__Document__
★ ★ ★ ★

We caught up with the brilliant and insightful Brandee Collins a few weeks ago and have shared our conversation below.
Brandee, looking forward to hearing all of your stories today. Can you share an important lesson you learned in a prior job that’s helped you in your career afterwards?
The most important lesson I learned in a job came at a very high cost: I learned that overfunctioning is not leadership.
At the time, I was working at a nonprofit that will remain unnamed, and from the outside, it probably looked like I was doing everything right. I had taken on a significant role, moved states for the opportunity, and was working 50 to 60 hours a week. No one had to tell me to overwork. I was doing it because I believed I had something to prove. I wanted to show that I was worthy of the opportunity, worthy of the title, worthy of the room I was in. So I kept saying yes, staying later, answering emails at night, and carrying more than any one person should.

★ ★ ★ ★

__Stored data__

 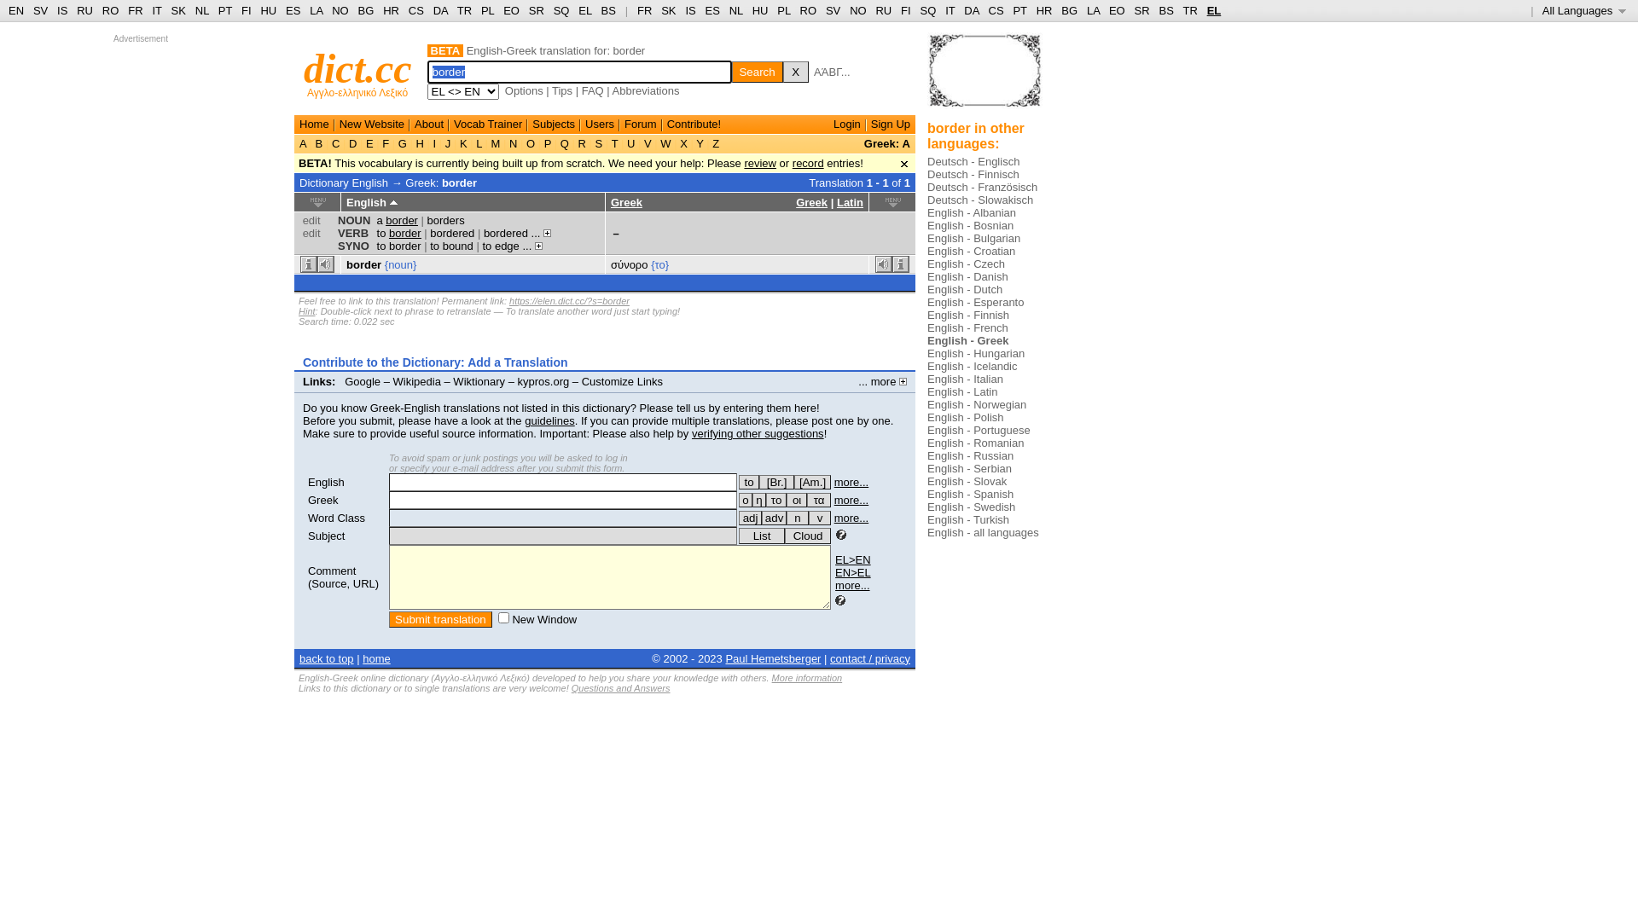 I want to click on 'English - Icelandic', so click(x=972, y=365).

★ ★ ★ ★

__Requirement 1__
According to the interview, how many hours a week was Brandee Collins working at the nonprofit?
__Requirement 2__
Can you rewrite the interview between "The most important" and "one person should.", inclusive, changing "nonprofit" to "charity"?
Rely only on the interview, not on the material.

__Task result 1__
She was working 50 to 60 hours a week.

__Task result 2__
The most important lesson I learned in a job came at a very high cost: I learned that overfunctioning is not leadership.
At the time, I was working at a charity that will remain unnamed, and from the outside, it probably looked like I was doing everything right. I had taken on a significant role, moved states for the opportunity, and was working 50 to 60 hours a week. No one had to tell me to overwork. I was doing it because I believed I had something to prove. I wanted to show that I was worthy of the opportunity, worthy of the title, worthy of the room I was in. So I kept saying yes, staying later, answering emails at night, and carrying more than any one person should.